Today, I just finished my first day at Ohio Northern University, a secular school that, from my experience thus far, seems to firmly embrace the values of man.

For example, in one large ice-breaking session earlier today, an activity we had to do within a decently large group of people was to say our name and state something we like to do. The extremely large room (which contained a few basketball courts and a full-size track) contained almost entirely freshmen, but there were a few upperclassmen there. One of the upperclassmen stated his name and that he liked to drink, followed by some cheers and high fives -- which were supposed to occur if anyone agreed with him. What was even more surprising is that prior to his turn in the circle, no one had mentioned anything borderline debaucherous (e.g. "I like roller coasters," "I'm afraid of heights," etc.). Later, too, the same guy invited everyone in the circle to a party at what I presume to be his fraternity's house later in the night.

When he asked me if I wanted to go, I told him I wasn't planning on it -- I hate to equivocate or pretend to be considerate in order not to "hurt his feelings," especially in a matter as grave as this -- and that I had been involved with it before and preferred not to be involved anymore. Even with this last qualification (which I had hoped would spark him to ask _why_ I stopped), he moved on, and I could tell he regarded me as weird or as just another college student who hadn't been exposed enough to the "real world" to really enjoy partying.

Even though I had known siding with Christ rather than with the world would always garner feelings of rejection, I still feel the pain. Even this mild feeling of rejection resulting from a simple "no thanks" was enough to make me remember how much I am going to pass over for Christ -- partying, girls, etc.

This is a massive area of temptation for me as I strive to expand Christ's kingdom for me, and I would absolutely love your assistance through prayer. I have six years to go at this school, and I would love nothing more than to associate myself with godly individuals (and, God willing, a godly woman). Unfortunately, these are extremely difficult to come by at a worldly university, but nothing at all is impossible for God.

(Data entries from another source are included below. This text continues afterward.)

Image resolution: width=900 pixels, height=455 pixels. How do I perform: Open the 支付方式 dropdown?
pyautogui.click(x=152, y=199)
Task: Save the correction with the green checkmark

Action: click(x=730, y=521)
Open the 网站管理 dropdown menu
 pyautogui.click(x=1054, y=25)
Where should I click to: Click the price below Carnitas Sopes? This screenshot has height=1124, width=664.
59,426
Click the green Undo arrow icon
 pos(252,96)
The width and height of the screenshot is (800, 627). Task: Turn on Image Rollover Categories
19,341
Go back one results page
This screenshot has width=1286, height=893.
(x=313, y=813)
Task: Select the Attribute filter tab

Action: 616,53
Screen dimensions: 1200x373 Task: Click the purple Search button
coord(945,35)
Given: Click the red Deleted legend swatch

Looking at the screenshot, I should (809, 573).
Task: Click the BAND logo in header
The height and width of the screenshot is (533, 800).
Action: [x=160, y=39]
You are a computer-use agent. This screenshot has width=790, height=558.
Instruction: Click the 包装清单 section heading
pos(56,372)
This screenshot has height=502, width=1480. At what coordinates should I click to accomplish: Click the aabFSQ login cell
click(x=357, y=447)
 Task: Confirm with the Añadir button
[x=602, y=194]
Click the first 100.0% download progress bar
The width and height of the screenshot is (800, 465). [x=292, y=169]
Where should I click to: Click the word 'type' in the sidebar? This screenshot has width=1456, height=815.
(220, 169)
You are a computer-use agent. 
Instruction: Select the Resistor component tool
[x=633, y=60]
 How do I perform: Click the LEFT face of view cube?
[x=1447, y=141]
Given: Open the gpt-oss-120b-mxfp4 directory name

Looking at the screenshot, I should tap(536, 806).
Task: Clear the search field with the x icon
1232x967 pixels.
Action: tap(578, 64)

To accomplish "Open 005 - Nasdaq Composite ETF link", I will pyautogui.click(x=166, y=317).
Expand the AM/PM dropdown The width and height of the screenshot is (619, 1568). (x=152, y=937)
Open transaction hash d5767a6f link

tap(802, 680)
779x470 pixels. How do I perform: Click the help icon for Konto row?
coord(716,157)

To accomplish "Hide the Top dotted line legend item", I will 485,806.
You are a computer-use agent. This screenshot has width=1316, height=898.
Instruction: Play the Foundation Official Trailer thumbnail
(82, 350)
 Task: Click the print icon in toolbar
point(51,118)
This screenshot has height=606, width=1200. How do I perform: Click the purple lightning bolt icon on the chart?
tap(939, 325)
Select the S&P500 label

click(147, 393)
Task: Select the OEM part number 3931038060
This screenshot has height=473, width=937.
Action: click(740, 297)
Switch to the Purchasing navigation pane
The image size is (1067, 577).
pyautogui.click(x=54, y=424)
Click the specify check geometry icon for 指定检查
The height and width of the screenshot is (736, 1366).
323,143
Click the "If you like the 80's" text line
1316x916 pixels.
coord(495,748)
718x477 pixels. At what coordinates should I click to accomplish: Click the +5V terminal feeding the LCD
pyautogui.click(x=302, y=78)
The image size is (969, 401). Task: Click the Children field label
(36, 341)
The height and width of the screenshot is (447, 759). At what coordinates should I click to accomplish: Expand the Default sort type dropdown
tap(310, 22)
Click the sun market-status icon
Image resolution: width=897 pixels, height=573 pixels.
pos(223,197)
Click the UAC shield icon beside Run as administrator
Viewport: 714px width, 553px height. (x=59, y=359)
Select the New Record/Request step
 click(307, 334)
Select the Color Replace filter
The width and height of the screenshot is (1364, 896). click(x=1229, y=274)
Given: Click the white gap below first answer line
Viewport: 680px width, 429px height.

So brothers, please pray for me to continue to strive for Christ amid the debauchery of worldly passions. Thank you.


----------



## Christusregnat (Sep 7, 2008)

Ben 

May God grant you the grace to be a light in a dark place.

There's nothing more relieving than finding a godly wife.

Godspeed,


----------



## Zenas (Sep 7, 2008)

Be thankful you are where you are.

There are places like Ole Miss and other good ol' universities here in the South where, if you aren't in a fraternity or sorority, you don't exist. 

People kill themselves, literally, over not getting into the right Greek organization or not being invited to the cool parties. There are girls who will come to my university to get into our chapter of *insert sorority here* and then transfer to the college they really wanted to go to so they can be in that sorority there. Something like over 90% of the Ole Miss campus is Greek. University of Tennessee is similar from what I can surmise. 

I'm assuming you can be socially functional and not be in the Greek system where you are, which is a blessing. While the general populace may promote the values that the Greek system champions, that is to be expected. At least there are no mechanisims of complete exclusion in place to trap you should you go against the grain.

Do not be so bleak after your first day either. There are other lights, you just have to look. I guarantee you there aren't 10,000 heathens with you being the only believer on that campus. Odds are there are groups of believers who will be making themselves visible and available to people like yourself. Reformed University Fellowship served this role for me and my fiancee' on our campus. I don't know if they have a minister on your campus, but there should still be places like Campus Crusade for Christ, Young Life, etc. There are others, but it's not like you're going to Covanent College either (Covanent has its heathens too, i guarantee it.)


----------



## Pergamum (Sep 7, 2008)

Praying for you brother. I went to a liberal catholic university where the Nun in charge of "spiritual activities" referred to God as He/She. A lot of sin at the college. I contributed to a lot of it.

It was at the end of my second year there that my life began to change and this garnered some teasing from friends that I "got religion" and was now "Mr. Holy." But praise God that they saw a change other than merely with the mouth. 


One time, living in the men's dorms, my Catholic friend (in jest) bought a stereo system bigger than anyone else's (to combat the rap I think) and stole one of my pastor's preaching tapes and would play sermons at 3am as loud as possible in the dorms over the sound of the others' music. A weird time.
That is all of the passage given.